● **WHAT TO WORK ON**:
An acceptable answer repeats exactly the line with "Image resolution: width=1271" and each line after it through the end of the entries, and includes nothing else.

● **EXTRACTED RECORDS**:
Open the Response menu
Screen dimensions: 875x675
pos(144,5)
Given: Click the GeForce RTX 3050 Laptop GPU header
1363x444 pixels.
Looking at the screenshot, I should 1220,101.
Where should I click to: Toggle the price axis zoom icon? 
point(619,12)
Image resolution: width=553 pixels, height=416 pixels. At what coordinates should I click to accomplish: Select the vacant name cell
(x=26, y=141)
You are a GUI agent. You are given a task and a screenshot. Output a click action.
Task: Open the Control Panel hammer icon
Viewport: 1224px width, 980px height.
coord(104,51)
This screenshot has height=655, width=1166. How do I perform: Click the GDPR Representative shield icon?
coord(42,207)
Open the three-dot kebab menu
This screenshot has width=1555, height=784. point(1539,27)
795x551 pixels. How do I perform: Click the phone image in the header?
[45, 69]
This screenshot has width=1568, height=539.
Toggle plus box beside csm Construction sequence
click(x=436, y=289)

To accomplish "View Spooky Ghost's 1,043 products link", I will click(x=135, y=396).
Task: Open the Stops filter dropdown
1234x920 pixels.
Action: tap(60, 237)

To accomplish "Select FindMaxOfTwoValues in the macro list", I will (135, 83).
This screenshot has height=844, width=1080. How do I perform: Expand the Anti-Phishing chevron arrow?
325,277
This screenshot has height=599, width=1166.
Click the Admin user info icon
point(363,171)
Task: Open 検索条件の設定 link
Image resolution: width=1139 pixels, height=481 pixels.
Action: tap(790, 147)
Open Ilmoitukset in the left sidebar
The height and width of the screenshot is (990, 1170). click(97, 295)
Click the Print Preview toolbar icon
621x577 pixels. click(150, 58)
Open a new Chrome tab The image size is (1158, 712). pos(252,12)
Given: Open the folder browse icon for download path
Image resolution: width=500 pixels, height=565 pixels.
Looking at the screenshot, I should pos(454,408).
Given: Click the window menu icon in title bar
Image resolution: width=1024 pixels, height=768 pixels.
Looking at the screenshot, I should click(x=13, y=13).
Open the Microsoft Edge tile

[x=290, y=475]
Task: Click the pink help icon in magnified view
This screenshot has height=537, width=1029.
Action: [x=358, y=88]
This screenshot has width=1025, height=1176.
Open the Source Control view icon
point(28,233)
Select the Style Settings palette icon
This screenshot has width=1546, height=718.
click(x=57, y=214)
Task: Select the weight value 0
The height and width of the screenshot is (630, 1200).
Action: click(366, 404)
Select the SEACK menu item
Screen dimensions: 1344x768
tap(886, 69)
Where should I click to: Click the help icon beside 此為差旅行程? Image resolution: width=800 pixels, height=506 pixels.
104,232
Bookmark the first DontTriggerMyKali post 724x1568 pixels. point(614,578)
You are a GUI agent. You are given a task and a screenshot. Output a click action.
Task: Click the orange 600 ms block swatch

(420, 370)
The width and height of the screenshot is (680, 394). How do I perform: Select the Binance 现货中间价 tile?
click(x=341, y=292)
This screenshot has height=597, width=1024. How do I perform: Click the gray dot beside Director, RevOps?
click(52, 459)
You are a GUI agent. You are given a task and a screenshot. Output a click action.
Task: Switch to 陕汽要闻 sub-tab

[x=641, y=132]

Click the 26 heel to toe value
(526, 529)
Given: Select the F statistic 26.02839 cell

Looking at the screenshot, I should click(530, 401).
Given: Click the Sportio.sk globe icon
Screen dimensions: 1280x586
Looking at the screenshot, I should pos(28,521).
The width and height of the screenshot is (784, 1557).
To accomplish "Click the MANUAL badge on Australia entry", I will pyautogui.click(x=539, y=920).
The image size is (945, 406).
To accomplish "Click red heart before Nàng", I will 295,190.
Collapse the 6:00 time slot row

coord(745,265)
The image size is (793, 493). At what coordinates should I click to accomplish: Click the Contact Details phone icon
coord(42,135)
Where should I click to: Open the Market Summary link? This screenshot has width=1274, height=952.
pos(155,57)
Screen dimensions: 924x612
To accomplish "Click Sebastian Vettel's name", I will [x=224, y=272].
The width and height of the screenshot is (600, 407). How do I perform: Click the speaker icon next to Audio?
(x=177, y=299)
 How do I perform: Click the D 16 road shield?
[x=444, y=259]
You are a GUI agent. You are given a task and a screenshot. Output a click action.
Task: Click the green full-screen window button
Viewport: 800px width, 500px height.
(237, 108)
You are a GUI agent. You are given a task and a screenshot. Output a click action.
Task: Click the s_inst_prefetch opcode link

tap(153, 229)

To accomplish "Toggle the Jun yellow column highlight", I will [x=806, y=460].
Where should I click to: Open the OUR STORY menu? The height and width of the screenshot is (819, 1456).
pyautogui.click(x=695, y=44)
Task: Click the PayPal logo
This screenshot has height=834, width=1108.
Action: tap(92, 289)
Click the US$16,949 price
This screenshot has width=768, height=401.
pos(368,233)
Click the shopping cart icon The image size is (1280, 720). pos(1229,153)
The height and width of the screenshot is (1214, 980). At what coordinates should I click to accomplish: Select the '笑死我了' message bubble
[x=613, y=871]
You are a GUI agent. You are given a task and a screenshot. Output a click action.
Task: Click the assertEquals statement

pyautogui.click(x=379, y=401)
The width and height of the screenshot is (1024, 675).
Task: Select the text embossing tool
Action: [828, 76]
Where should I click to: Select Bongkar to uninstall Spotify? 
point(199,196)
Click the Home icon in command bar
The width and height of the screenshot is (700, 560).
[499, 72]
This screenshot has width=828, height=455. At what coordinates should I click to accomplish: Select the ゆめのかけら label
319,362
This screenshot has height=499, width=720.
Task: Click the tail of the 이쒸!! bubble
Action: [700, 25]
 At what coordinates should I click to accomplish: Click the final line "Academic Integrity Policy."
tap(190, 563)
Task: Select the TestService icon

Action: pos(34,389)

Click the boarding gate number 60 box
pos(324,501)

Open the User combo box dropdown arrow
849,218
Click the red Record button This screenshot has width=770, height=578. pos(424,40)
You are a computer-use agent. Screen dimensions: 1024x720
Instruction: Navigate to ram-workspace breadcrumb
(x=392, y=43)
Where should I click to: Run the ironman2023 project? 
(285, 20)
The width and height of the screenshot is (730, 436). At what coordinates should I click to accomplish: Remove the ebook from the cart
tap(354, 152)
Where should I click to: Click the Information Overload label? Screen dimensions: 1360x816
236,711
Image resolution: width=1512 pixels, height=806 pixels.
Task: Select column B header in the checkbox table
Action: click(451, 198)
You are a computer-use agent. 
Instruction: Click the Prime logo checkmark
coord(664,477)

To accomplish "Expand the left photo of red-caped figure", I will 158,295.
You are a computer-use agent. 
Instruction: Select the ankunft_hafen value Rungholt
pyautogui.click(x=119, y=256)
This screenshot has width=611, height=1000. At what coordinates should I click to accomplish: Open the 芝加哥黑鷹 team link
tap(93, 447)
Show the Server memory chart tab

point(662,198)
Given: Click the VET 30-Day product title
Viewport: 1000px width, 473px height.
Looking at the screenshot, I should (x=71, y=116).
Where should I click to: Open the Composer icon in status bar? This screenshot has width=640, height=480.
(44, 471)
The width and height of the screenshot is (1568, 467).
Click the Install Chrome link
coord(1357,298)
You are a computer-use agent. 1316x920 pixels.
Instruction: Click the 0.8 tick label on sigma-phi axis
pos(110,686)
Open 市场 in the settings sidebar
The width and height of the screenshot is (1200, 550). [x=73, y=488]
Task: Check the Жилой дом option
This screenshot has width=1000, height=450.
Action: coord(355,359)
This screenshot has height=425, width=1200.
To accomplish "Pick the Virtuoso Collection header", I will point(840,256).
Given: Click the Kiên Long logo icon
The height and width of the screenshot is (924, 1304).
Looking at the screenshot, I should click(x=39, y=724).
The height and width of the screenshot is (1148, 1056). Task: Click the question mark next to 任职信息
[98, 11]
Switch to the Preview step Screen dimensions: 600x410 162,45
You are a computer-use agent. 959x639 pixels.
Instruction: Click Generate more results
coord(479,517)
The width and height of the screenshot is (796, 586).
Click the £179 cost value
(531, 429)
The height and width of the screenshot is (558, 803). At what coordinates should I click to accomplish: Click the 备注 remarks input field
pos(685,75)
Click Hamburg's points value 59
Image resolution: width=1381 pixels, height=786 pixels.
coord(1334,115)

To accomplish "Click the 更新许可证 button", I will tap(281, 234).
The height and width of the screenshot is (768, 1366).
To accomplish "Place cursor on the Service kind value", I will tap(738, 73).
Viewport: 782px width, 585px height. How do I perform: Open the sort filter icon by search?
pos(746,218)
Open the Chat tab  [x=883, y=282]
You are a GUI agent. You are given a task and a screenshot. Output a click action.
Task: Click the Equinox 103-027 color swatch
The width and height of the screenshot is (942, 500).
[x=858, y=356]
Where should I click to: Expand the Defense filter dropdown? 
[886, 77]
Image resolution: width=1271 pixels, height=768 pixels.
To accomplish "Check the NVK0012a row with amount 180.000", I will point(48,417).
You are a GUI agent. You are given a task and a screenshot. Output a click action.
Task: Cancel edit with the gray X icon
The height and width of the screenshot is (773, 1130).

● **PROBLEM SOLUTION**:
Image resolution: width=1271 pixels, height=768 pixels.
To accomplish "Check the NVK0012a row with amount 180.000", I will point(48,417).
You are a GUI agent. You are given a task and a screenshot. Output a click action.
Task: Cancel edit with the gray X icon
The height and width of the screenshot is (773, 1130).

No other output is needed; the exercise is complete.